Psychedelic N,N-Dimethyltryptamine and 5-Methoxy-N,N-Dimethyltryptamine Modulate Innate and Adaptive Inflammatory Responses through the Sigma-1 Receptor of Human Monocyte-Derived Dendritic Cells

Sigma-1 (sigmar-1) is an endoplasmic reticulum–associated chaperone receptor expressed in the central nervous system and in immune cells, and earlier studies in rodents implicated it in cell survival, neuronal differentiation and immunosuppression. Previous work has shown that sigmar-1 ligation can increase anti-inflammatory IL-10 and suppress pro-inflammatory mediators in vivo, and that endogenous indole alkaloids such as N,N-dimethyltryptamine (NN-DMT) and 5-methoxy-N,N-dimethyltryptamine (5-MeO-DMT) bind sigmar-1. However, the role of sigmar-1 and its endogenous ligands in human myeloid immune cells, particularly monocyte-derived dendritic cells (moDCs), had not been characterised. Szabo and colleagues set out to determine whether NN-DMT and 5-MeO-DMT modulate inflammatory responses of human primary moDCs via the sigma-1 receptor. The study tested effects on innate cytokine responses to Toll-like and RIG-I–like receptor agonists and on subsequent moDC-driven CD4+ T-cell polarisation, and used gene-silencing and a selective sigmar-1 agonist to probe receptor dependence. The broader aim was to evaluate whether DMT–sigmar-1 signalling could represent a regulatory axis relevant to chronic inflammatory and autoimmune conditions affecting the CNS and peripheral tissues.

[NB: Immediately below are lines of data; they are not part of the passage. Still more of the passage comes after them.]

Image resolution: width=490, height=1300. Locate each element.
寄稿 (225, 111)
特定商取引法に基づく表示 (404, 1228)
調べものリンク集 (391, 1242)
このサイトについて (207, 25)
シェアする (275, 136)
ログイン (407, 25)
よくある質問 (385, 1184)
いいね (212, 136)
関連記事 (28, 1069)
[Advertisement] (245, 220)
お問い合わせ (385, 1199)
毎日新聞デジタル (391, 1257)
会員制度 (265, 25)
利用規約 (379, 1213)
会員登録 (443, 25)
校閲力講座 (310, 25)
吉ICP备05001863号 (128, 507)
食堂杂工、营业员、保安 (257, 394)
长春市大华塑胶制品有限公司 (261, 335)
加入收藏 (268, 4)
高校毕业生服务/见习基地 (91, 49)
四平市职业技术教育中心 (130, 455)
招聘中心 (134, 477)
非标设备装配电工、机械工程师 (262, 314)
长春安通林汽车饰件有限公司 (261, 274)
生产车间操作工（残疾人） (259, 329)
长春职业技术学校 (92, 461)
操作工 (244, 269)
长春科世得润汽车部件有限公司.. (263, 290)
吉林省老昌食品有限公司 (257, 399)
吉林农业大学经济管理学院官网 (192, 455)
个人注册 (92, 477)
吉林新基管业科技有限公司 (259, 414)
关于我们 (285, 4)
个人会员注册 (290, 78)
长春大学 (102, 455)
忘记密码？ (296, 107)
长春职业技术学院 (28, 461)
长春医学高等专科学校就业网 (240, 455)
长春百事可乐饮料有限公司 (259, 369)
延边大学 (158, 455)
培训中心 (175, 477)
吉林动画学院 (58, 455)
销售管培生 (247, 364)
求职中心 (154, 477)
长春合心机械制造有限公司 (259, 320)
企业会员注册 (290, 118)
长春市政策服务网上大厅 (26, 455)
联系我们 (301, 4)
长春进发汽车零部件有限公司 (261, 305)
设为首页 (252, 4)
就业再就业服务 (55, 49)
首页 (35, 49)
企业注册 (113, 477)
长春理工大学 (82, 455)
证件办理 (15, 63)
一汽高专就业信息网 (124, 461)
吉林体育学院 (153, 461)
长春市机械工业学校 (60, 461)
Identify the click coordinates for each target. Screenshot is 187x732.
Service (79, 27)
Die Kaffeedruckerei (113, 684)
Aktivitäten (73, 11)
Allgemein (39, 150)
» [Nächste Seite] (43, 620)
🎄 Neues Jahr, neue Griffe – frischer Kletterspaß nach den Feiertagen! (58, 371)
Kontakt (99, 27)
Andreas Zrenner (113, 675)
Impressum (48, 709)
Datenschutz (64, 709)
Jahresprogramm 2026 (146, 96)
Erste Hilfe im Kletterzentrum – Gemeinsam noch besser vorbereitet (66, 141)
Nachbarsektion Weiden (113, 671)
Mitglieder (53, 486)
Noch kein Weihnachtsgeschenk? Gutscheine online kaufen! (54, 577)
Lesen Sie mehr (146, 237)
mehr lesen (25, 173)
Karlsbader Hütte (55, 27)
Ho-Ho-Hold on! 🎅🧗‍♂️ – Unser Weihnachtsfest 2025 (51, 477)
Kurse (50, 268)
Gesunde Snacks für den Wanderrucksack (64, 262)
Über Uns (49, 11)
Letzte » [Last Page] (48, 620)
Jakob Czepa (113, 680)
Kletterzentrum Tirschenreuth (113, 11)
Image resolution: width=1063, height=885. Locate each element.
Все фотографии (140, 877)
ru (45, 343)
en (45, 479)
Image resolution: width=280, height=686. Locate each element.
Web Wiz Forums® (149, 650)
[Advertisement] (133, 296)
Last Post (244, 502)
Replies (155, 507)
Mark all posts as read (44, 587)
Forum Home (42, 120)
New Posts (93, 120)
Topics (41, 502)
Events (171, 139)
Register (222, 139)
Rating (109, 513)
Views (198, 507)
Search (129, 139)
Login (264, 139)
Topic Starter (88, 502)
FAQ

Human peripheral blood mononuclear cells were obtained from healthy donors; monocytes were isolated by positive selection with anti-CD14 microbeads and differentiated into monocyte-derived dendritic cells in serum-free AIMV medium with GM-CSF and IL-4. Autologous naive CD4+ T cells were isolated from the same donors for co-culture assays. The extracted text does not clearly report the final sample size or the number of donors used for every assay, though several experiments state replication across multiple donors. MoDCs were activated with pathogen-associated stimuli: bacterial lipopolysaccharide (LPS) and high-molecular-weight polyinosinic:polycytidylic acid (polyI:C) at working concentrations reported in the extraction as 500 ng/ml and 20 mg/ml respectively (the polyI:C concentration as extracted may be misformatted). Pretreatments with NN-DMT, 5-MeO-DMT and the selective sigmar-1 agonist PRE-084 were applied 1 hour prior to activation; the tryptamines and PRE-084 were used at a working concentration reported as 100 mM in the extracted text. Inactivated influenza A virus and heat-killed Escherichia coli were used as pathogen loads to assess antigen-driven T-cell responses; the precise inocula are reported in the extraction but the numerical formatting is unclear. Outcomes measured included gene expression by quantitative PCR (QPCR) using TaqMan assays with 36B4 as the normaliser, protein expression by Western blotting for OPRS1/sigmar-1 and β-actin, and cytokine concentrations in culture supernatants (IL-1β, IL-6, TNF-α, IL-8 and IL-10) by ELISA 24 hours after activation. Functional T-cell priming was assessed by ELISPOT detection of IFNγ (Th1) and IL-17 (Th17) producing CD4+ T cells after 4-day co-culture of activated moDCs with autologous naive CD4+ T cells. Gene-specific knockdown of SIGMAR1 was performed by electroporation of a mix of SIGMAR1 siRNAs (square-wave pulse, 500 V, 0.5 ms); silencing efficacy was checked by Western blot two days post-transfection. Statistical analyses used t-tests for two-group comparisons and one-way ANOVA with Bonferroni post hoc testing for multiple comparisons; data are presented as mean ± SEM.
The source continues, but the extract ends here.